The Russian abacus, the schoty (счёты), usually has a single slanted deck, with ten beads on each wire (except one wire, usually positioned near the user, with four beads for quarter-ruble fractions). Older models have another 4-bead wire for quarter-kopeks, which were minted until 1916. The Russian abacus is often used vertically, with wires from left to right in the manner of a book. The wires are usually bowed to bulge upward in the center, to keep the beads pinned to either of the two sides. It is cleared when all the beads are moved to the right. During manipulation, beads are moved to the left. For easy viewing, the middle 2 beads on each wire (the 5th and 6th bead) usually are of a different colour from the other eight beads. Likewise, the left bead of the thousands wire (and the million wire, if present) may have a different color.

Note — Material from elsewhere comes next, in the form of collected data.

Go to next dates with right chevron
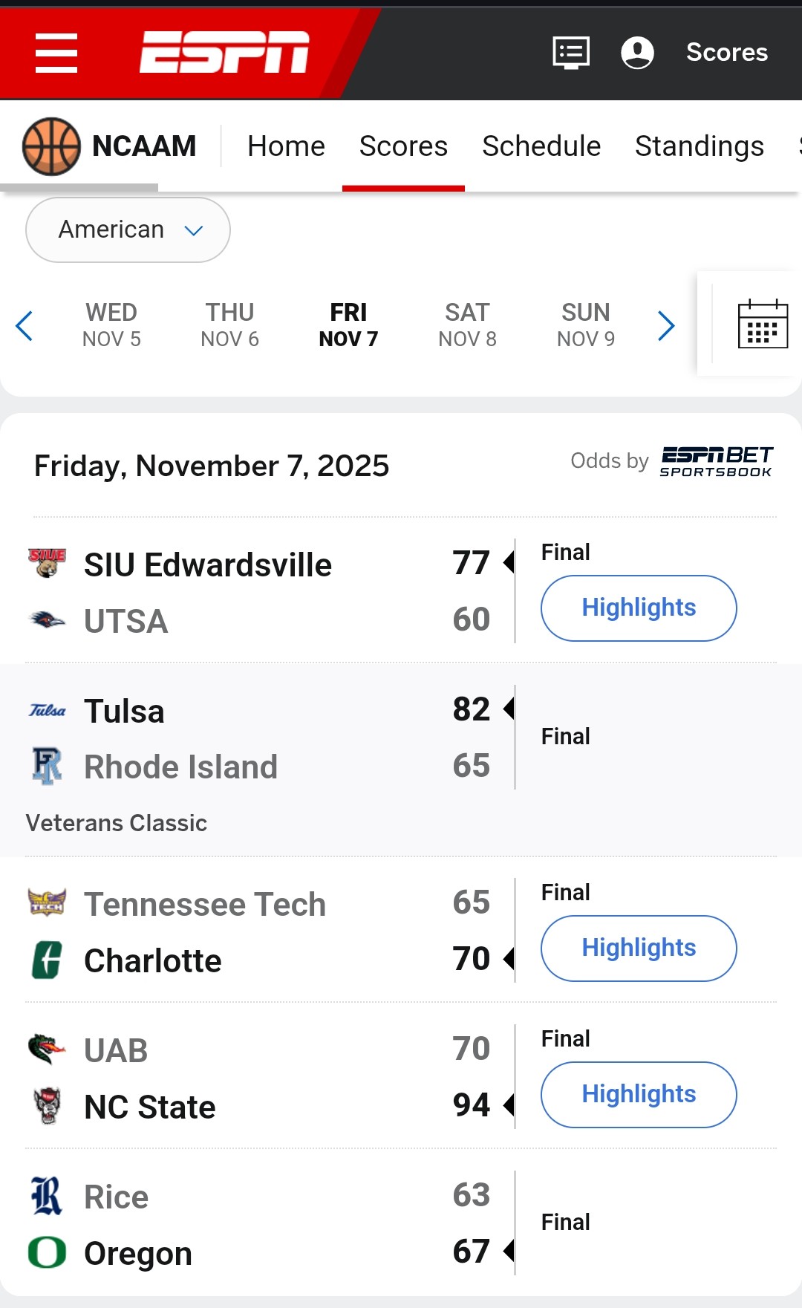point(666,325)
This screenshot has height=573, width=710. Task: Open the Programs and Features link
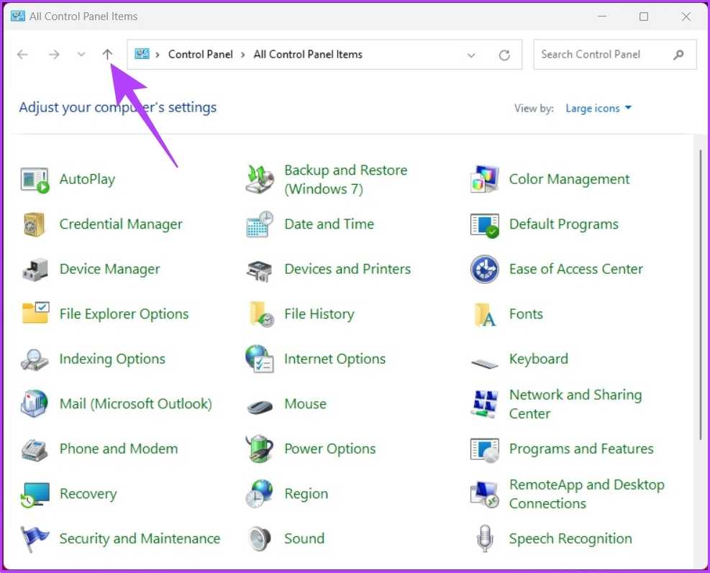coord(581,449)
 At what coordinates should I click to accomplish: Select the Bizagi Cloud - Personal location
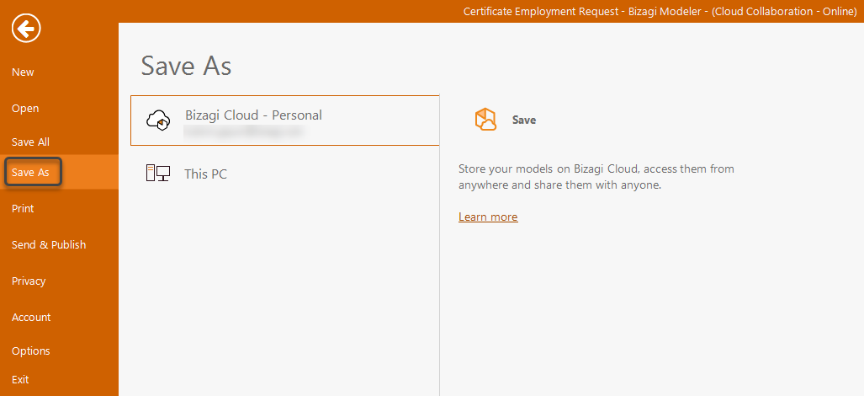[x=253, y=115]

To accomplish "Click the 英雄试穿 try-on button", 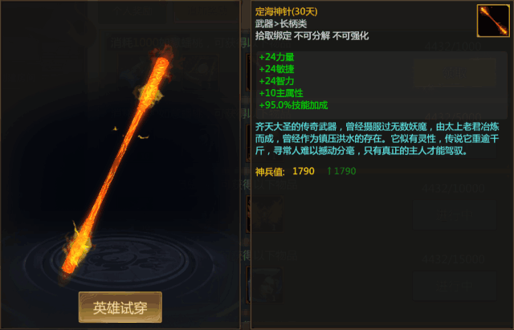I will coord(120,307).
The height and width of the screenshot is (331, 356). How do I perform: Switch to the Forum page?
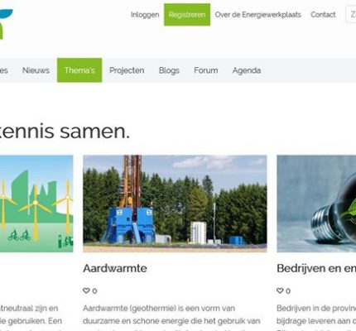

As a simple, cheap and reliable device, the Russian abacus was in use in all shops and markets throughout the former Soviet Union, and the usage of it was taught in most schools until the 1990s.[42][43] Even the 1874 invention of mechanical calculator, Odhner arithmometer, had not replaced them in Russia and likewise the mass production of Felix arithmometers since 1924 did not significantly reduce their use in the Soviet Union.[44] The Russian abacus began to lose popularity only after the mass production of microcalculators had started in the Soviet Union in 1974. Today it is regarded as an archaism and replaced by the handheld calculator.
... or Mathcad Prime/Gateway developer!